- [Exercise] Resume the post below on LINQ and monads in C#, continuing it from its final sentence.

- [Extract]
........

Functional C#

Part I of the series Fun with Functional C#.
March 15, 2016

With the introduction of LINQ in C#3, Erik Meijer and co. rebranded monads and presented them to a huge audience, and I think the way they did it was a brilliant piece of programming language UX design.

Apparently, before Erik Meijer joined the team working on LINQ, their goal was just to reduce the impedance mismatch between SQL databases and C#. So the solution they came up with was to let developers query SQL databases by writing SQL queries directly within C#- basically a language-level ORM.

I guess someone must have pointed out, wait a minute, there’s also the same impedance mismatch when you’re interacting with XML data- why are we limiting ourselves to relational databases?

And then Erik Meijer came along1 and said, query comprehension can be represented as a monad, so we can do all these things, and make it work for in-memory objects too, and reactive streams, and any queryable we can think of!

Now Pandora’s Monad2 is open, the M-word is floating around the hallways and people are getting into heated discussions about the Yoneda Lemma and the co-Yoneda lemma. Your coworkers are saying, look at Haskell, these problems have been solved in a general way for years!

........

- [Given information]
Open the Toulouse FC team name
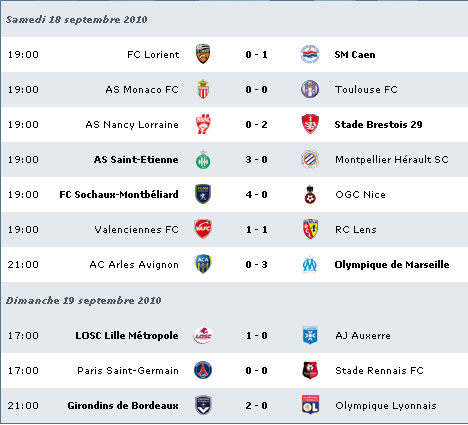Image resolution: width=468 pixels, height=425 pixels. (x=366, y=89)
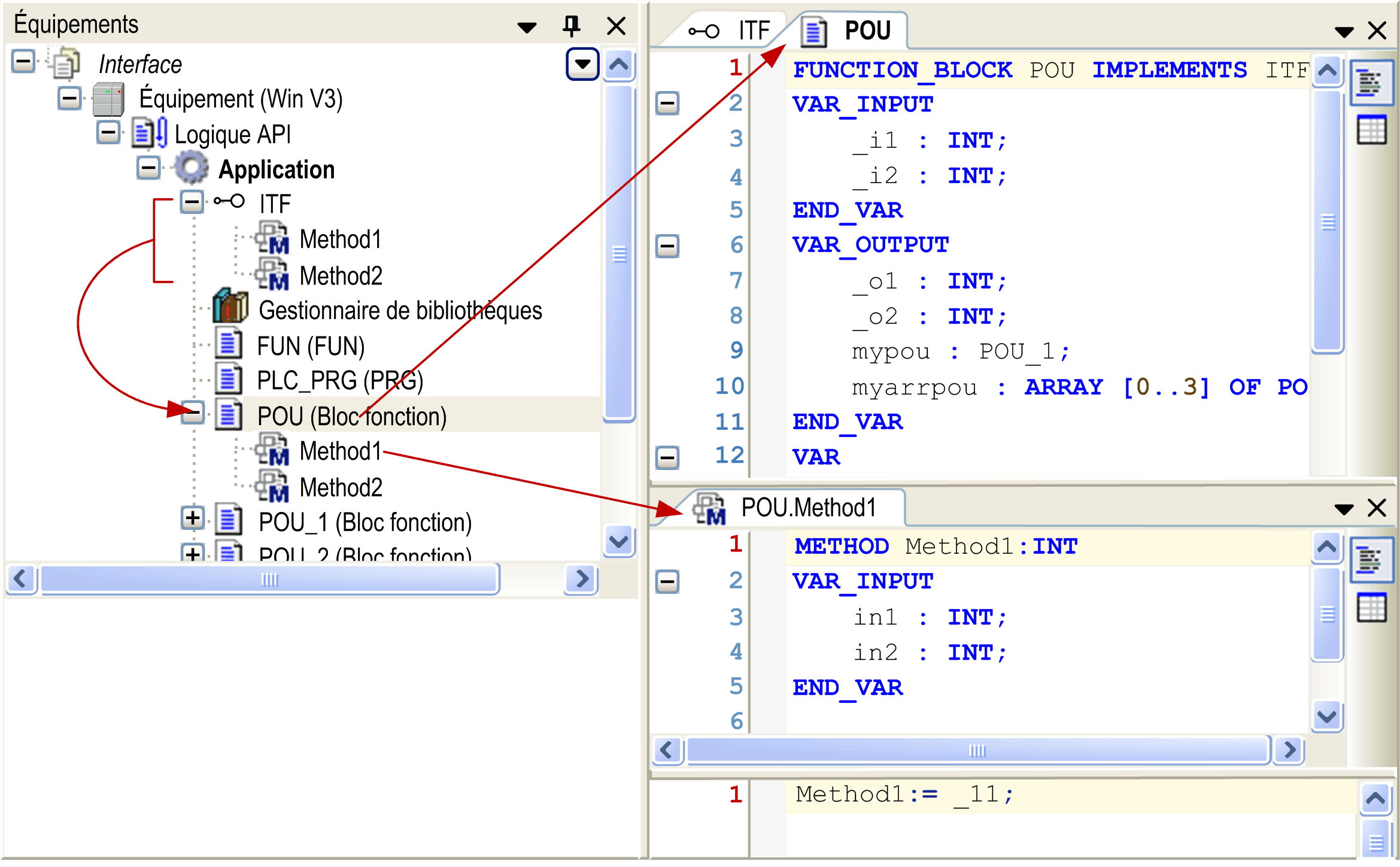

........

- [Result below]
It must have been tempting to just blindly retrofit functional concepts into C# and tell developers to just fmap and fold and bind to their heart’s content. But they didn’t, because immediately grasping the utility of these concepts is almost impossible at first glance, so they stuck a particular abstraction level and stuck with it. I guess a part of it could have been that C#’s type system can’t actually represent monads, but to me it looked like a concious design decision to solve the problem at an appropriate level of abstraction.

LINQ is a Monad?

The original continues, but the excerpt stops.